To minimize their crime, the six have a religious fervor about their presence not affecting the planet. All that's built, from the smallest tool to the greatest building, must degrade within a few generations. And the degradation also includes the species' sapience itself. The zealots feel there is a Path of Redemption which all the six must follow, where eventually their sapience will disappear, leaving them prime fodder for some Galatic to come in, be their new patron, and re-uplift them, washing away the sins of the previously uplifted species.

Some feel this fervor more than others.

Events in this novel are set in motion when a spaceship arrives on Jijo. Are these the Galactics, who will hold judgment for the crimes of the six? Is it another group of sooners?
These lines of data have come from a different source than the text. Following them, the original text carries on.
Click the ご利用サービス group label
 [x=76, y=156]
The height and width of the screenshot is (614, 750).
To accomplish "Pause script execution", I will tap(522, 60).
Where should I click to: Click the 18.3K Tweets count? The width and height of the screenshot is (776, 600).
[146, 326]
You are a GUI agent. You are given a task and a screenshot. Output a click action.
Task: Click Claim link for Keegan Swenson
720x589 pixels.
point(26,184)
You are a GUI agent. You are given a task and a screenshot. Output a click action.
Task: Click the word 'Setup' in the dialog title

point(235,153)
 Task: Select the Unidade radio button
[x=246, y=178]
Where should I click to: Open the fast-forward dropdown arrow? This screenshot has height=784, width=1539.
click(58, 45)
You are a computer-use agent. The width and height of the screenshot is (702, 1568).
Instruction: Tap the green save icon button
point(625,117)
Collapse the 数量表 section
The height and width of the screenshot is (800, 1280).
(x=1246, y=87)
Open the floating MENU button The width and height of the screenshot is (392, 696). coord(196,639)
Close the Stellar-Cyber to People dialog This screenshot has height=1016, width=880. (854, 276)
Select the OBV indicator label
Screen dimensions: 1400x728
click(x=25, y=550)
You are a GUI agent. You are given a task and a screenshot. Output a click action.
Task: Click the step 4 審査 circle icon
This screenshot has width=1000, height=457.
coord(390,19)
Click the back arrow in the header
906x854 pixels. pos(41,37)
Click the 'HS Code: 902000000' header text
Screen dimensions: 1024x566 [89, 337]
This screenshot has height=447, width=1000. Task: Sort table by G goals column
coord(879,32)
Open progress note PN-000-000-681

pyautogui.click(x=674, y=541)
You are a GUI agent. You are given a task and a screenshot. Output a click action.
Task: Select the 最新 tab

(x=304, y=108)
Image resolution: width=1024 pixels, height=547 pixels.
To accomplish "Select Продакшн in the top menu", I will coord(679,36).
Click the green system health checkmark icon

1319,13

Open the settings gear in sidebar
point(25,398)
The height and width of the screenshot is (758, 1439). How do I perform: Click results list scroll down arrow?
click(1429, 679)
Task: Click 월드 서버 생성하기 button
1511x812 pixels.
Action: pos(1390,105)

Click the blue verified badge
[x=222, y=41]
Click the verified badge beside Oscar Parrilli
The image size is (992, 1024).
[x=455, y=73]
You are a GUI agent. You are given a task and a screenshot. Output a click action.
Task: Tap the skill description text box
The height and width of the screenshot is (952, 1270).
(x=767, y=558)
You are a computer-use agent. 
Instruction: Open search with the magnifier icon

Or something else entirely?


I found this novel harder to get into than the first three in the Uplist Series. Five new alien species, each with their own characteristics were quite confusing at first, especially since some chapters are written from the point of view of a member of that species. Also, I was expecting it to be a self-contained story, like the first three, but it is not. The saga continues for two more books.

That said, Brin once again has very good ideas. The ideas aren't as densely packed as the first three books (this book could easily be a hundred pages shorter), but it's still an enjoyable read for those who have already read the first three books of the Uplift Series.